== Segment start ==

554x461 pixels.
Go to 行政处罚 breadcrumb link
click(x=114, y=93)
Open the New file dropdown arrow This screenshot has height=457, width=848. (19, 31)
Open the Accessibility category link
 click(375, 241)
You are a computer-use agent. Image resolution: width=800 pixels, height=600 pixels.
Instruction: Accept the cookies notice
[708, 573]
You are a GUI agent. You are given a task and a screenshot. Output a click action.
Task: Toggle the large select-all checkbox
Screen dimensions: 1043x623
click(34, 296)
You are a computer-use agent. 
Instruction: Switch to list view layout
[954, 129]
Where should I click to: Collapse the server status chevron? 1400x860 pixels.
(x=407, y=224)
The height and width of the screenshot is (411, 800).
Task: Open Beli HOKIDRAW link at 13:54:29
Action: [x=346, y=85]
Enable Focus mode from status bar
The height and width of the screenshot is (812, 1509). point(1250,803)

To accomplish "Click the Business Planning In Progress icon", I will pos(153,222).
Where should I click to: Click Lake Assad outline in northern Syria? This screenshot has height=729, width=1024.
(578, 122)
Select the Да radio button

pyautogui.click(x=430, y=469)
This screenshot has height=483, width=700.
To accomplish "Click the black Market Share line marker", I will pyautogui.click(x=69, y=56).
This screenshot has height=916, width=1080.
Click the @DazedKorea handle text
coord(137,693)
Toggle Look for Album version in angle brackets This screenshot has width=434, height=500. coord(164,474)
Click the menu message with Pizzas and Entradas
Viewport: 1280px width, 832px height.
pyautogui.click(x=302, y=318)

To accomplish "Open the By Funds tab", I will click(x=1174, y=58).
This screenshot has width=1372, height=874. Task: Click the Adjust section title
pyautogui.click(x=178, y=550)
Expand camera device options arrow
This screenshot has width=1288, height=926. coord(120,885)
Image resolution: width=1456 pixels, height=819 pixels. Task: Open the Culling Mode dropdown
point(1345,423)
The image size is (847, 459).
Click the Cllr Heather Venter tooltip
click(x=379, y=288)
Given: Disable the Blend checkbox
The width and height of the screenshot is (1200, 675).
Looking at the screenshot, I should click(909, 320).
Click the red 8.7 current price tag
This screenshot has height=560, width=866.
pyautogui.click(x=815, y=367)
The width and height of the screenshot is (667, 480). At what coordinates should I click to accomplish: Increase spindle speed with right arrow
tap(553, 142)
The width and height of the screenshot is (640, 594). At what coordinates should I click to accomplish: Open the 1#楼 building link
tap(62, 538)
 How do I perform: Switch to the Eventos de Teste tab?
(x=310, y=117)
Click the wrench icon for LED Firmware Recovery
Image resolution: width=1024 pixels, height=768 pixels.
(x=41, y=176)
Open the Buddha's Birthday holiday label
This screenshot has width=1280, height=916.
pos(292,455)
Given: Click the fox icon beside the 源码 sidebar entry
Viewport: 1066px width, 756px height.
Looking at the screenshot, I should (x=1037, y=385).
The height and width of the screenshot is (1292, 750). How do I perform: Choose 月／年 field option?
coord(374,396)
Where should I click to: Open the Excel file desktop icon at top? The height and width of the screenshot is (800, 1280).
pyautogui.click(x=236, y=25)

== Segment end ==

▸ About this task
Identify every line above that includes the word "will", and show those lines.

▸ Answer box
To accomplish "Click the Business Planning In Progress icon", I will pos(153,222).
To accomplish "Click the black Market Share line marker", I will pyautogui.click(x=69, y=56).
To accomplish "Open the By Funds tab", I will click(x=1174, y=58).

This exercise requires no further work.